* Supplied records
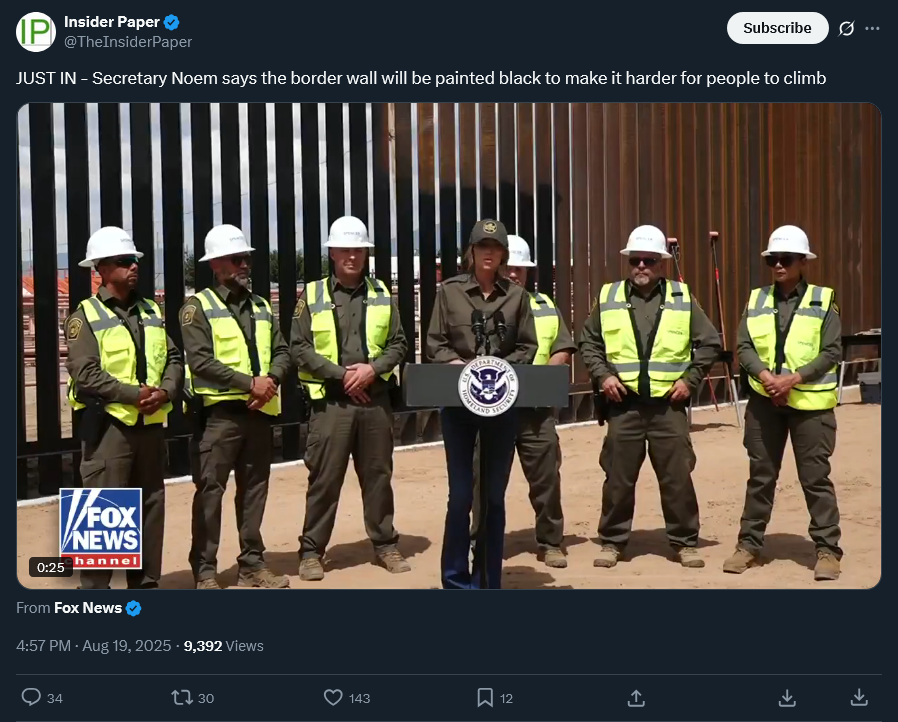This screenshot has height=722, width=898.
Task: Open the Insider Paper display name link
Action: pyautogui.click(x=112, y=22)
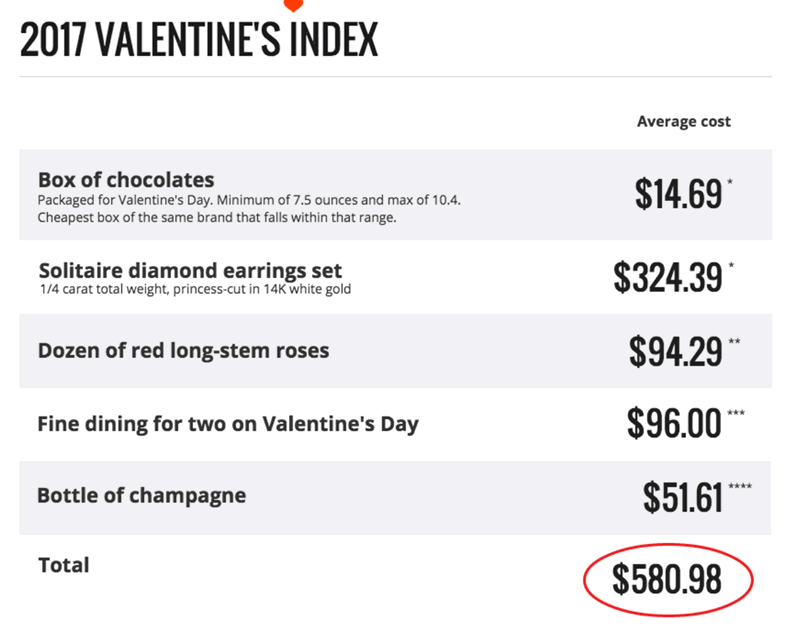This screenshot has width=800, height=639.
Task: Select the Box of chocolates row title
Action: [126, 180]

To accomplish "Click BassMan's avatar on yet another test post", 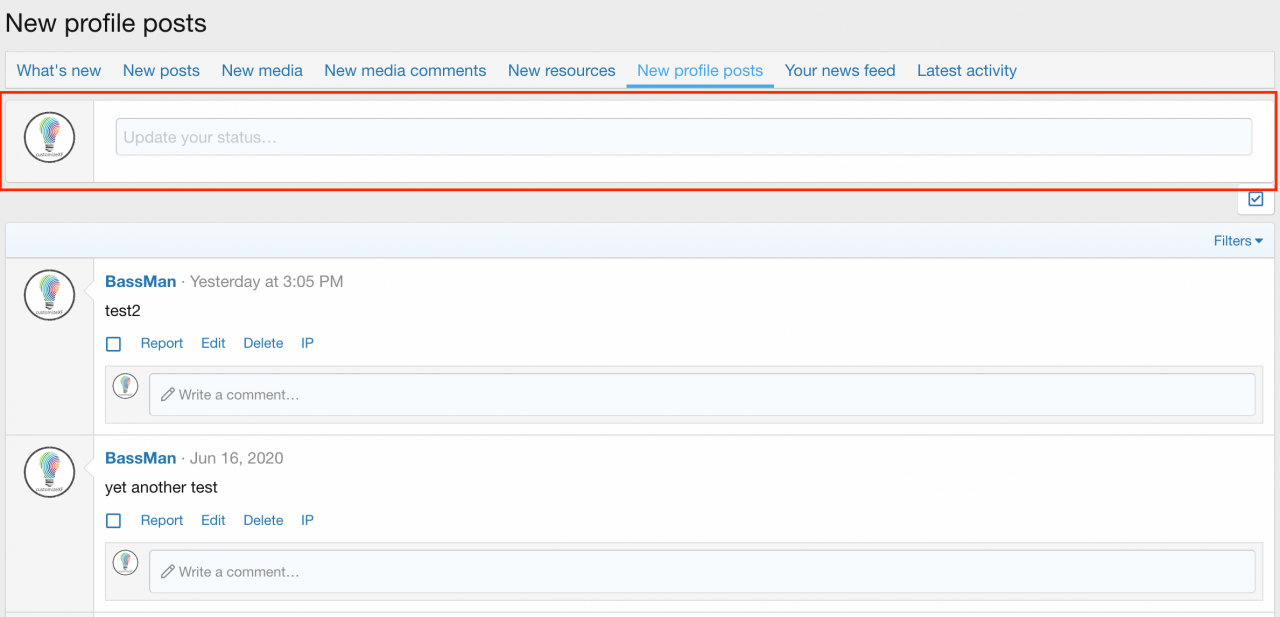I will coord(50,472).
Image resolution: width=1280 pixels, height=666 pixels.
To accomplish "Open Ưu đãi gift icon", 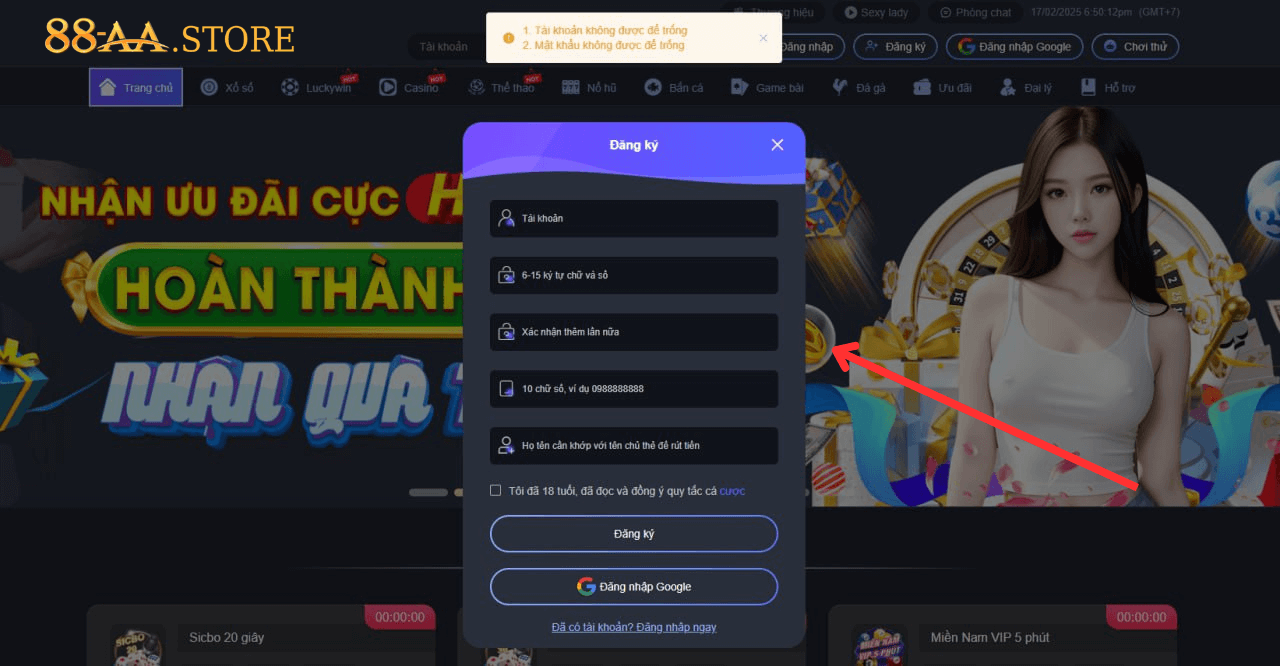I will point(922,87).
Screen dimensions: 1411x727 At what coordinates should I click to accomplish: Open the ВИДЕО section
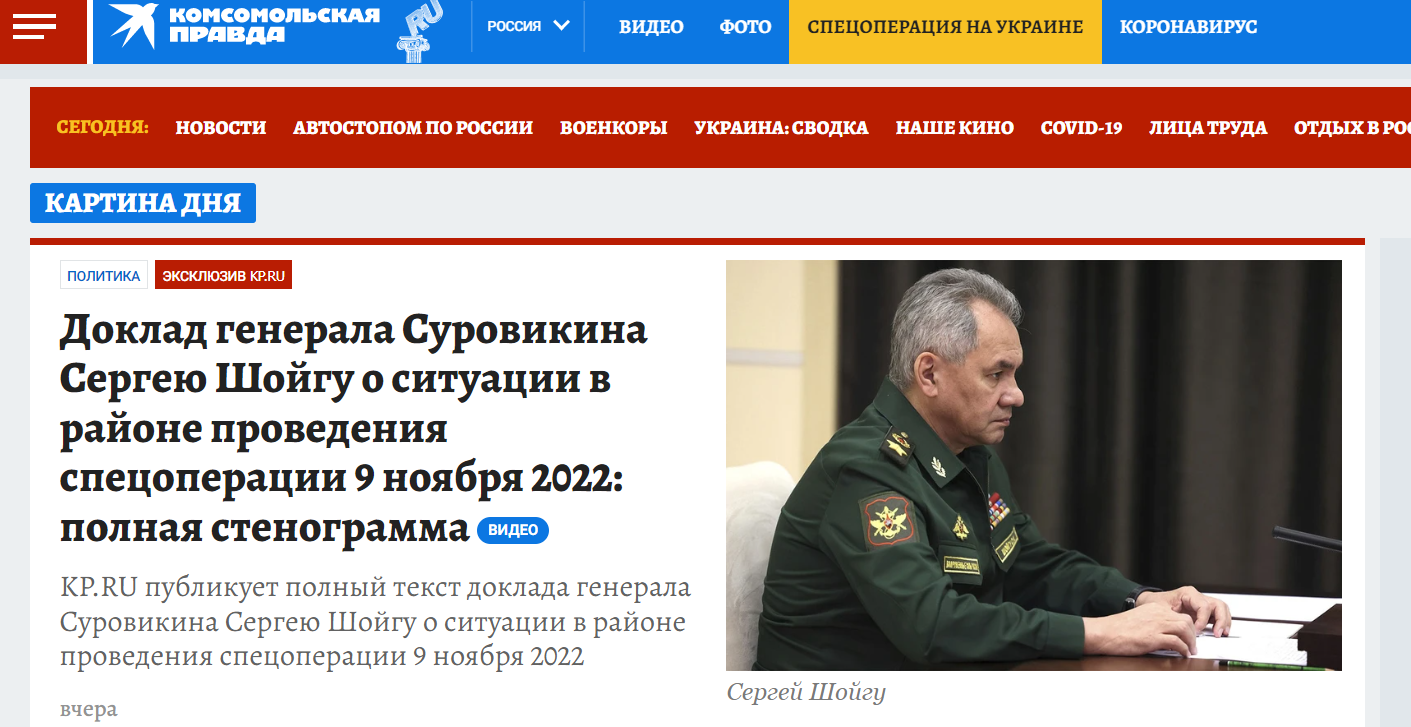(x=651, y=27)
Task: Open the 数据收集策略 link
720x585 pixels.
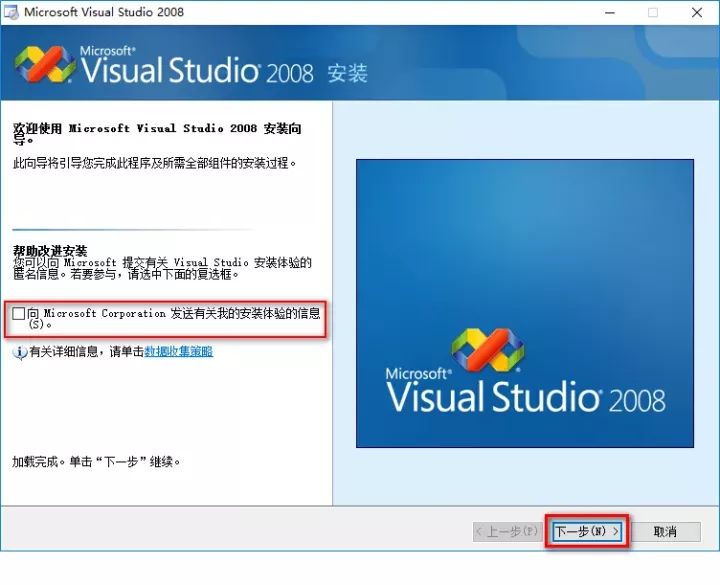Action: 178,352
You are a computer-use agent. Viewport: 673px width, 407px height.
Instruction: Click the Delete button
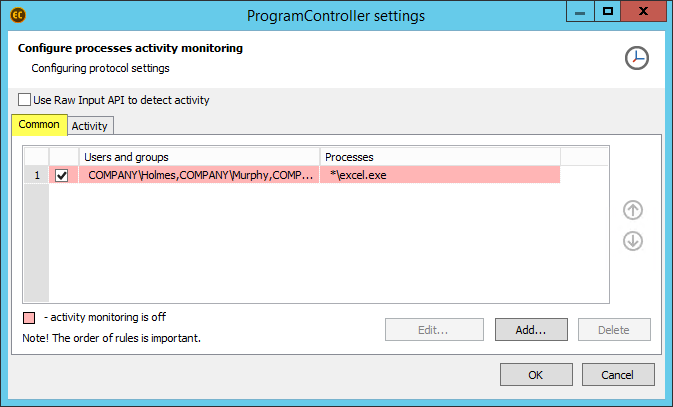[x=614, y=330]
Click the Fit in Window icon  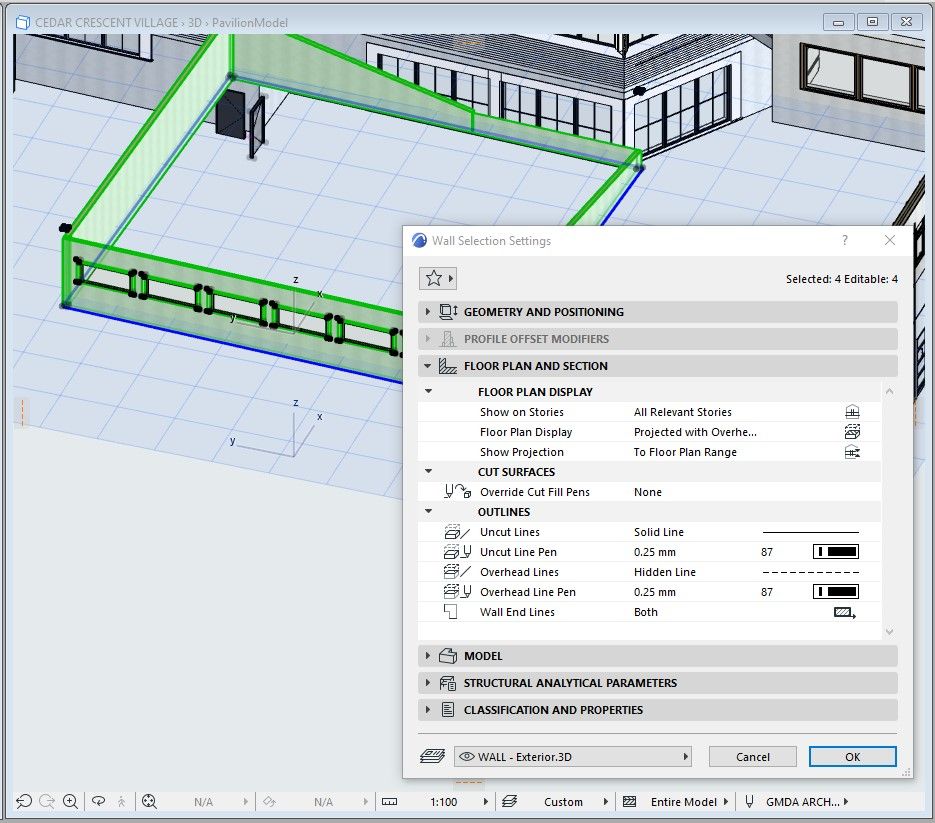tap(149, 801)
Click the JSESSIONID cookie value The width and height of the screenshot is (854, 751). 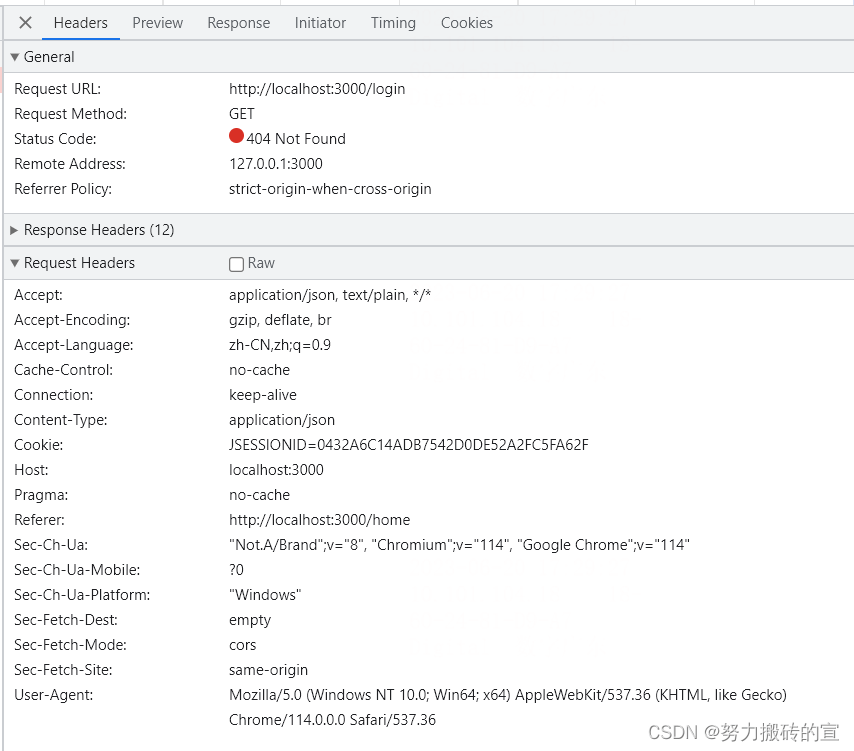tap(408, 445)
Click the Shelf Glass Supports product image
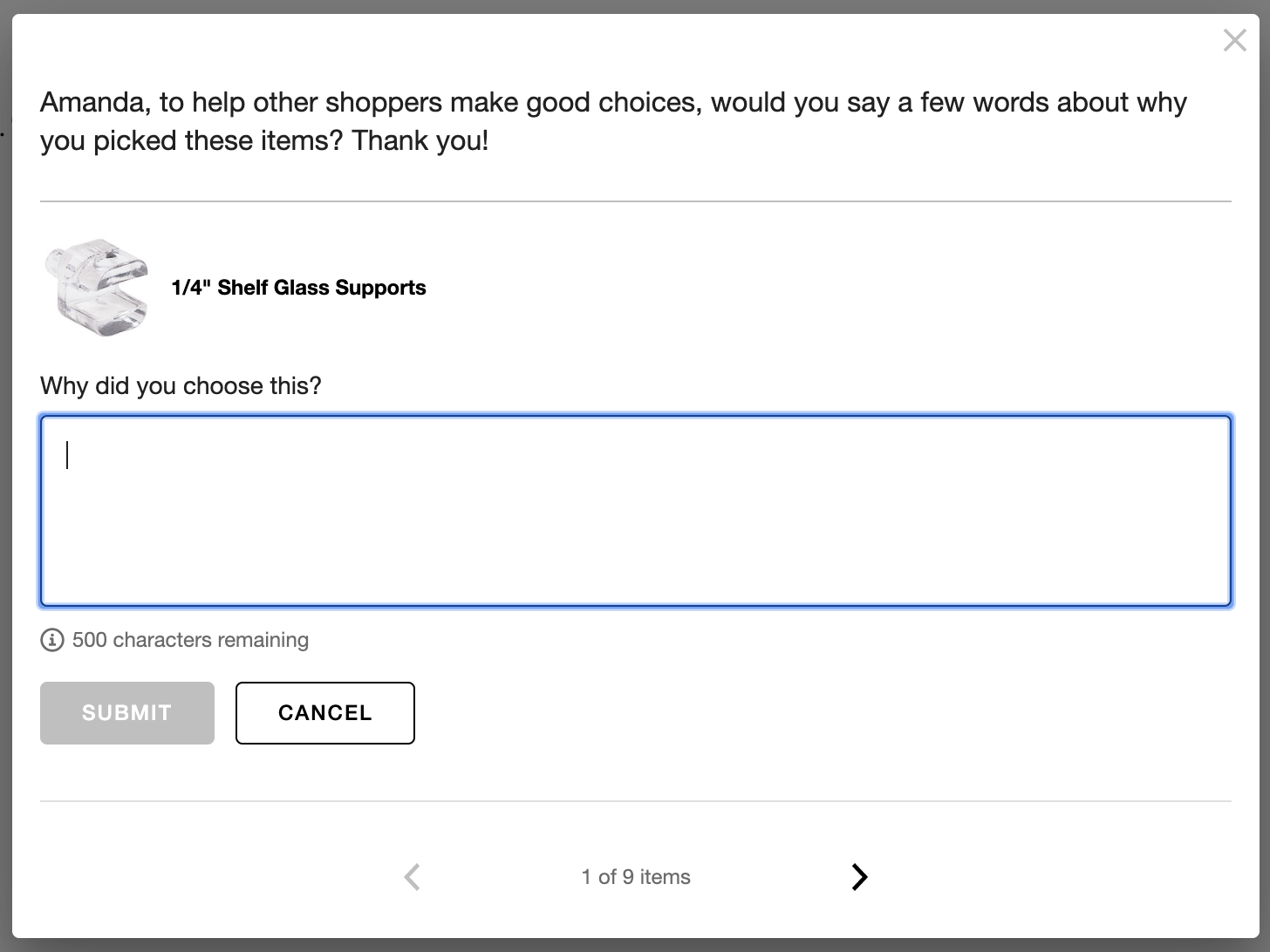The width and height of the screenshot is (1270, 952). [96, 287]
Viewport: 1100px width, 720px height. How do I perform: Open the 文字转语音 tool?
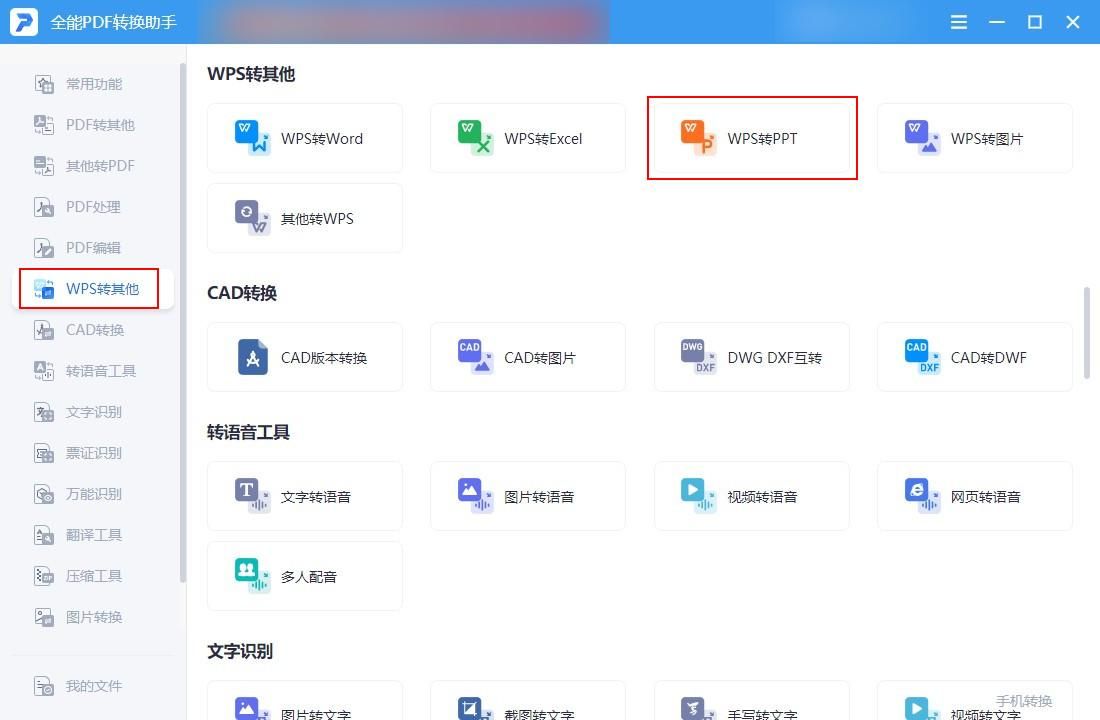coord(304,496)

* Task to carry out
Restate exactly, and only, the lines from the one that holds "Viewport: 1100px width, 720px" down to the last line of the material above. Omit the pictures.

* Solution to this exercise
Viewport: 1100px width, 720px height. How do I perform: Open the 文字转语音 tool?
coord(304,496)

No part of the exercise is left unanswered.